The NY Times has an article by Barry Bearak on the cost of building Mbombela Stadium in Nelspruit (FIFA has kept its Afrikaan name but it is officially Mbombela), gateway to Kruger National Park, which will host four of the World Cup's 64 matches.
The stadium is an assay into every step gone wrong.
A summary: From the disputed acquisition of the stadium land for which the local Matsafeni community were paid a pittance; the forced eviction of two city schools from its site; a turf war between rival ANC factions fighting for a share of World Cup monies and patronage; an entrenched system of kickbacks and fraud which escalated stadium costs; and the murder of the city council speaker Jimmy Mohlala, the whistleblower who exposed them.

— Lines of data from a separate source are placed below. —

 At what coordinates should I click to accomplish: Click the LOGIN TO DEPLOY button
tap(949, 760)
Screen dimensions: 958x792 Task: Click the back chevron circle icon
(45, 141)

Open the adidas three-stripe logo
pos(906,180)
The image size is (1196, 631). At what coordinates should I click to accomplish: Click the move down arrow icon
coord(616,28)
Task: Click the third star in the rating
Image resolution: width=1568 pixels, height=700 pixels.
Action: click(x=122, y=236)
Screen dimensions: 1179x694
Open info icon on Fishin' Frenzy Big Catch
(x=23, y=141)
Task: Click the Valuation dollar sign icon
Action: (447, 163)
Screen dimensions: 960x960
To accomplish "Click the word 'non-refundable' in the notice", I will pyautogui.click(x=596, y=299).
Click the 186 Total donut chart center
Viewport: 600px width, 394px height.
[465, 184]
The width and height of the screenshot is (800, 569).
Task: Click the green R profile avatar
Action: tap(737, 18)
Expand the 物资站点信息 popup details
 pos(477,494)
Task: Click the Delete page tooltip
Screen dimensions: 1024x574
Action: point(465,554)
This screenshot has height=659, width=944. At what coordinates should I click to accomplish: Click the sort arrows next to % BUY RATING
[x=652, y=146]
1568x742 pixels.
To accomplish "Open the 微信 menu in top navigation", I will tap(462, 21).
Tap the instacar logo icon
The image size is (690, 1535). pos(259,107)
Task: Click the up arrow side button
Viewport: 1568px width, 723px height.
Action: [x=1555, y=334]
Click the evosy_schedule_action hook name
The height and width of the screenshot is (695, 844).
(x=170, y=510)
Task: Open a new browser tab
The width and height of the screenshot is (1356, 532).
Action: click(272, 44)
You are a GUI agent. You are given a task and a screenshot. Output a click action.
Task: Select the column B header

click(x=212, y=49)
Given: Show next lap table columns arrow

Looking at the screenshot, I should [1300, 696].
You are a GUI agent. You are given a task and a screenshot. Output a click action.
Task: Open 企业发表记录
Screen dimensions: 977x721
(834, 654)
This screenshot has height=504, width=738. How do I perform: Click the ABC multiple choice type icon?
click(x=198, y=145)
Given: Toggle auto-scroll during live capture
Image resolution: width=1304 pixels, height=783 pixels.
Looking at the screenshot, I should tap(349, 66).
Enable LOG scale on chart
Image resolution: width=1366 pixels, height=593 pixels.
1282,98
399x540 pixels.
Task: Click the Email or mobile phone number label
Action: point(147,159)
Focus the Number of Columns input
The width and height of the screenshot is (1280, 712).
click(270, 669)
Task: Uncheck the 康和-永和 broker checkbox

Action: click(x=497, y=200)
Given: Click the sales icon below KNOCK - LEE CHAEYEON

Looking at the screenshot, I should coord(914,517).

Amidst all this excess, is the grim picture of squalor and some of the world's worst inequality. Yet, no one knows what will happen to Mbombela Stadium once the World Cup ends. Will it become a white elephant used for government rallies? Leaving all those rosy promises of economic succour to the surrounding inhabitants largely unfulfilled. Proving critics of the World Cup correct, that it was primarily concocted to benefit the elite minority and the politically connected.
The Mbombela gives us a glimpse into the paradox of a sport which once united black South Africans living in shanty towns in their struggle against apartheid but now lays bare the divisions in an increasingly split political landscape.
By the way, compare this article and its more hopeful ending to the more bleak Guardian article on this very topic and one can draw the conclusion that the World Cup means different things to different people. Then again, it also lends some legitimacy that the British media is a bit Hobbesian in their SA coverage.